Recently both Elsa and I have blogged about travelling light and the feeling of being bogged down in “stuff”. In that light, I’ve started reading a book called The Life-Changing Magic of Tidying Up: The Japanese Art of Decluttering and Organizing by Marie Kondo, a Japanese “tidying expert” (with a 3 month waiting list!) who teaches a holistic, loving approach to decluttering your home.
One of the philosophies behind her method is taking in each item, one at a time and asking yourself, “does this spark joy?” If the answer is no, the items should be discarded.
In the past 24 hours, I’ve begun her process of holding each item of clothing from my closet and asking myself “does it spark joy?” I love that her approach focuses on the feelings we attach to our things, and she attaches a very Eastern anthropomorphic quality to the items we keep in our homes. A black blouse that I wear constantly sparks joy, as does an old t-shirt from the first half marathon I ran, even though I never wear the t-shirt. An itchy top that I recently bought does NOT spark joy, so I immediately put it in the goodwill pile.
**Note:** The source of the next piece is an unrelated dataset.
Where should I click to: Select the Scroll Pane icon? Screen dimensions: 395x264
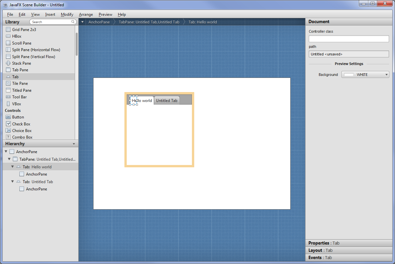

Naturally, I’ve expanded this mentality to other spheres of my daily life. I’ve ben trying to reduce my intake of “stuff” to items that bring happiness to my life. Shopping with my roommates at a great sale, I refused to purchase anything that didn’t “spark joy.” Selecting groceries or picking foods for a meal, I made an effort to pick foods that made me feel good, rather than succumb to hunger.
I’m now experimenting with this philosophy in my work life by both decluttering my office space and decluttering my “to do list”. I’ve read before that simply saying “no” sometimes and reducing one’s own workload is an important step to productivity, but using this lens of “does it spark joy?” I’ve been able to better understand the things that matter to me, both short term and long term.
I encourage you to try this philosophy on your own life. Of course, there will be times when we must do, buy, or spend time on things that do not “spark joy.” But wouldn’t life be happier if we surrounded ourselves with things that do?